R. A.
CÓRDOBA
«Las previsiones presupuestarias que maneja el propio Servicio Andaluz de Salud (SAS) son catastróficas». Quien así se expresa es el secretario provincial del sindicato de Sanidad de CC.OO., José Manuel Poyato, que advierte de que el verano que se aproxima será «más que duro» para los profesionales del sistema público a cuenta de las dificultades financieras que atraviesa la Junta de Andalucía. «Por el momento, la mala situación económica no está teniendo reflejo en cuestiones como el material, pero sí, y mucho, en las contrataciones de personal para las suplencias», añade el responsable sindical, que apostilla que este panorama desolador es extensible no sólo al Reina Sofía, sino también a los dos hospitales comarcales (Valle de los Pedroches de Pozoblanco e Infanta Margarita de Cabra) y a la Atención Primaria.
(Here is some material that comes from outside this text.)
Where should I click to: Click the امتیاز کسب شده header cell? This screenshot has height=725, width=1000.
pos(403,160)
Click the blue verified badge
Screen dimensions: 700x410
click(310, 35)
«En los centros de salud se van a paralizar con frecuencia programas específicos como los del Niño Sano o los de la Revisión de Crónicos, simplemente porque no va a haber profesionales que puedan atenderlos», informa Poyato, que cree que las sustituciones por vacaciones no van a pasar del 30 por ciento. «La consecuencia directa es que las Urgencias van a volver a estar colapsadas», apostilla.
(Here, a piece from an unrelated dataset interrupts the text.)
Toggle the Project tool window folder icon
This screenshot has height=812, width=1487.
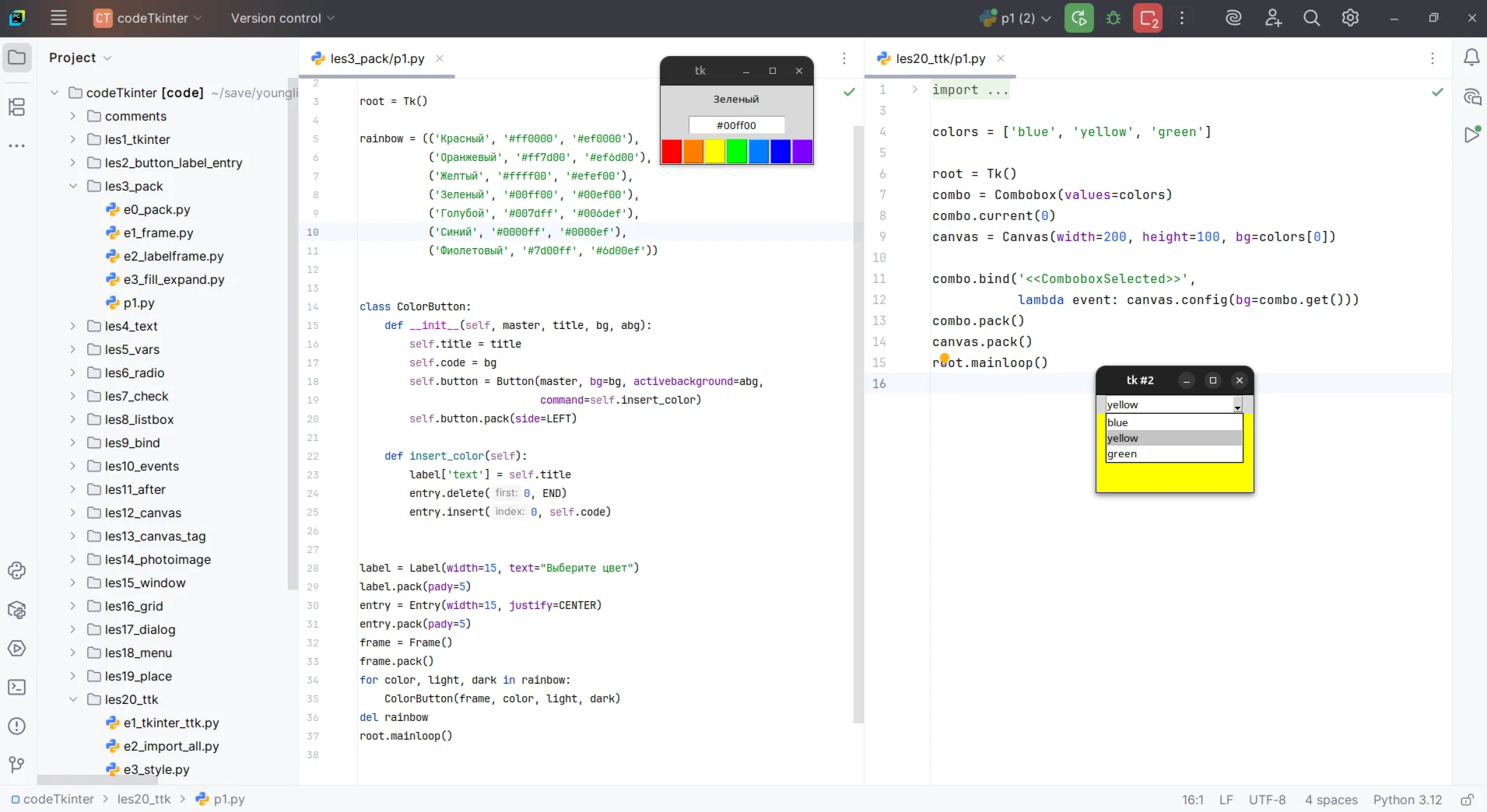pyautogui.click(x=16, y=58)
Un diagnóstico muy parecido realiza el presidente del Sindicato Médico (Simec), Manuel Molina. «Lo que nos preocupa, además de que se resienta la calidad asistencial, es que nuestros compañeros de la Atención Primaria vayan a tener que asumir, como siempre, el cupo de pacientes de los médicos que se marchen de vacaciones, y que luego ese trabajo extra no se les remunere como es debido», manifiesta Molina.
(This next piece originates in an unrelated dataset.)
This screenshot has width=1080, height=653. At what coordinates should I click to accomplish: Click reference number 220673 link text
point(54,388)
El vocal en Córdoba de la Asociación de Servicios de Urgencias Periféricas de la Sanidad Pública Andaluza (Asuspa), Guillermo León, tiene una opinión similar. «En las urgencias no hospitalarias avenida de América y Sector Sur han amagado con quitar lo refuerzos de verano, pero finalmente se van a mantener», indica antes de subrayar que «todos estos recortes se añaden a los que los profesionales hemos sufrido con la bajada de sueldo a todos los funcionarios».
Por su parte, la Plataforma No me Quites mi Hospital teme que la reforma del Materno-Infantil, que la Junta tiene previsto sacar adelante aunque abundan las voces críticas, se vea ralentizada por «el recorte del gasto en las comunidades autónomas».